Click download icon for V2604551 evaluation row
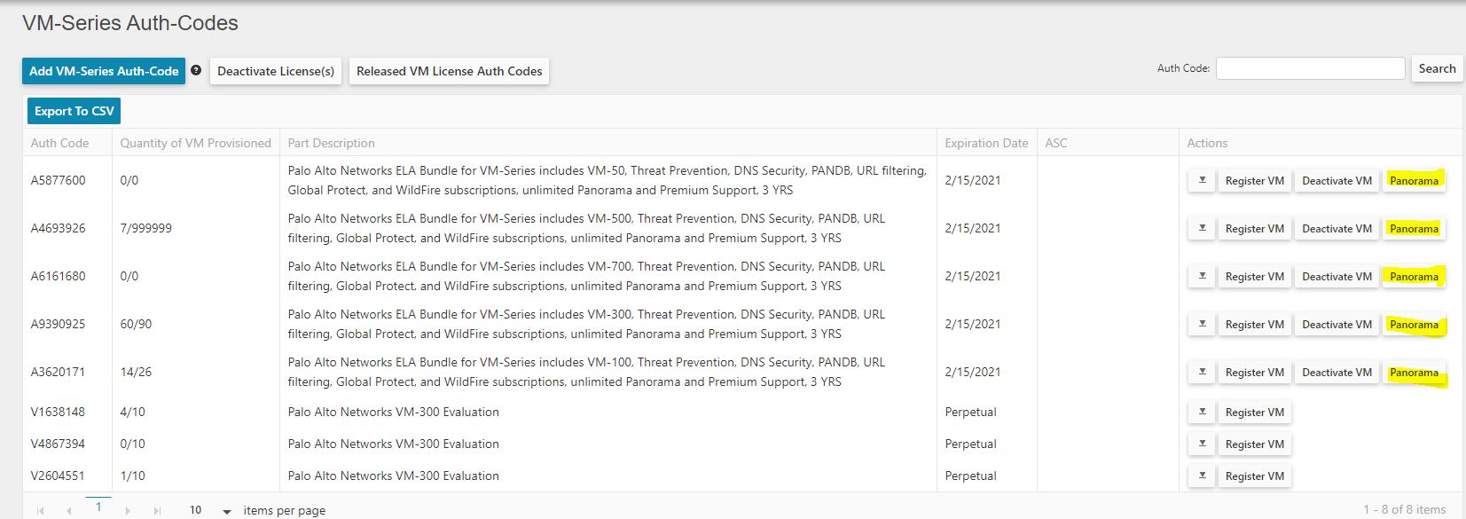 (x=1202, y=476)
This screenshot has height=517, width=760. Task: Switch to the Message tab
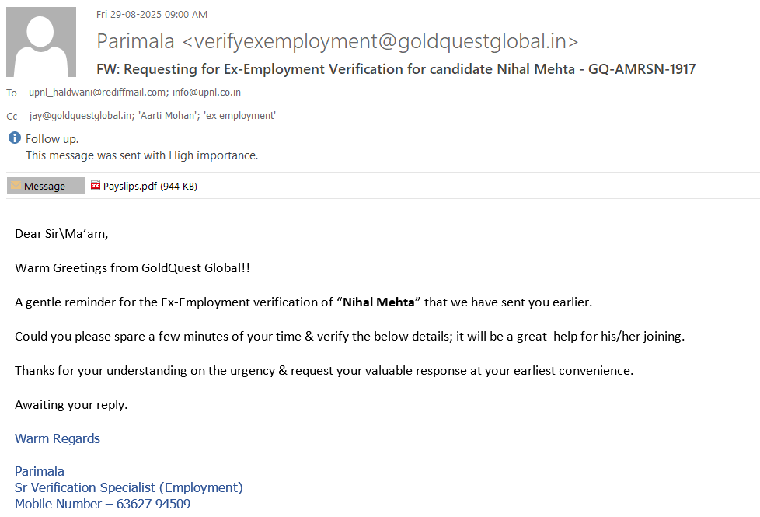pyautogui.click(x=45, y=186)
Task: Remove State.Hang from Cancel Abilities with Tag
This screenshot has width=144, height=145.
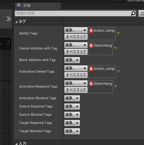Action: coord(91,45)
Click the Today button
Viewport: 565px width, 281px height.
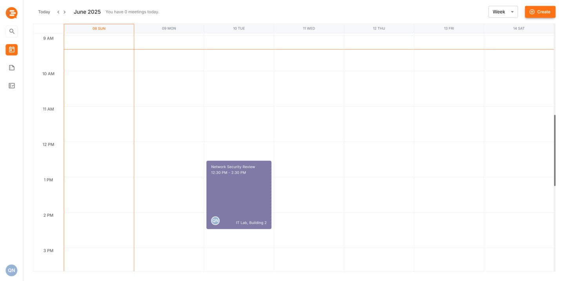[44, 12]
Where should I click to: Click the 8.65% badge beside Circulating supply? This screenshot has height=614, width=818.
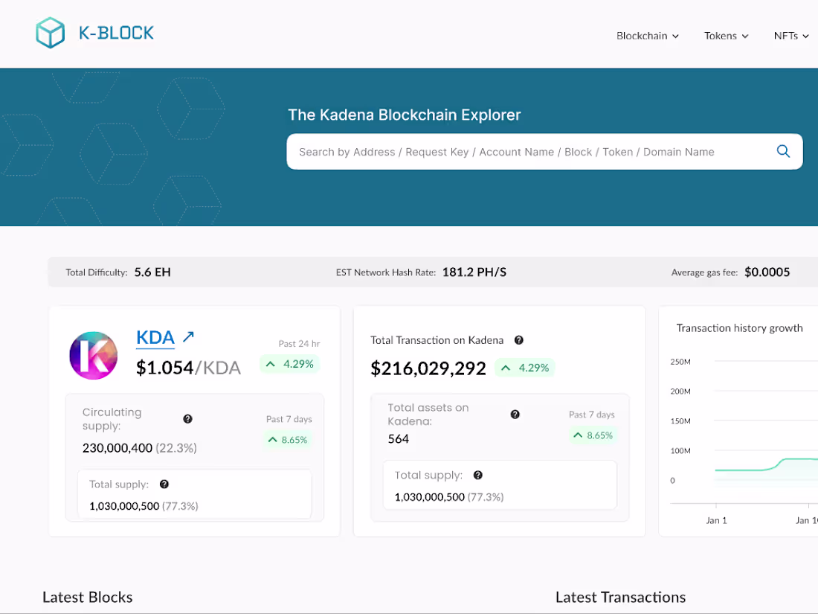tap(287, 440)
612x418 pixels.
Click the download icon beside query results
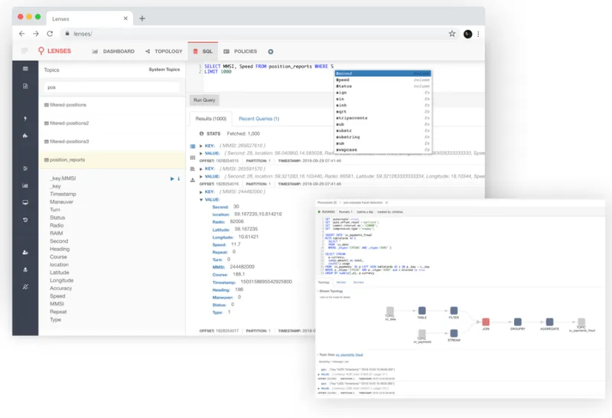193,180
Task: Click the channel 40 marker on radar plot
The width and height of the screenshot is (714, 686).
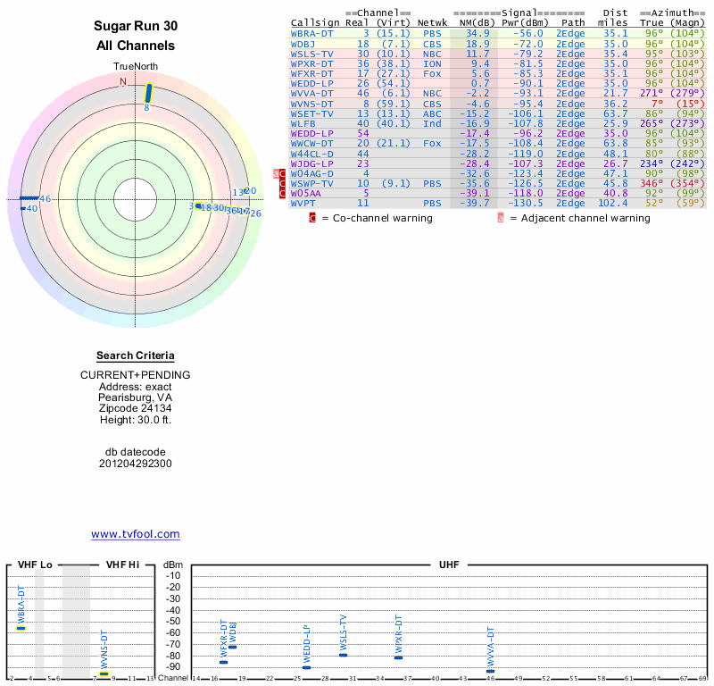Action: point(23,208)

==*==

EXERCISE GOAL :: Reproduce each entry precisely; the pictures stay out.

RESULT ::
Click download icon for V2604551 evaluation row
 (x=1202, y=476)
This screenshot has height=517, width=760. Task: Switch to the Message tab
pyautogui.click(x=45, y=186)
Task: Remove State.Hang from Cancel Abilities with Tag
This screenshot has width=144, height=145.
Action: coord(91,45)
Click the Today button
Viewport: 565px width, 281px height.
[44, 12]
Where should I click to: Click the 8.65% badge beside Circulating supply? This screenshot has height=614, width=818.
tap(287, 440)
612x418 pixels.
Click the download icon beside query results
193,180
Task: Click the channel 40 marker on radar plot
The width and height of the screenshot is (714, 686).
Action: point(23,208)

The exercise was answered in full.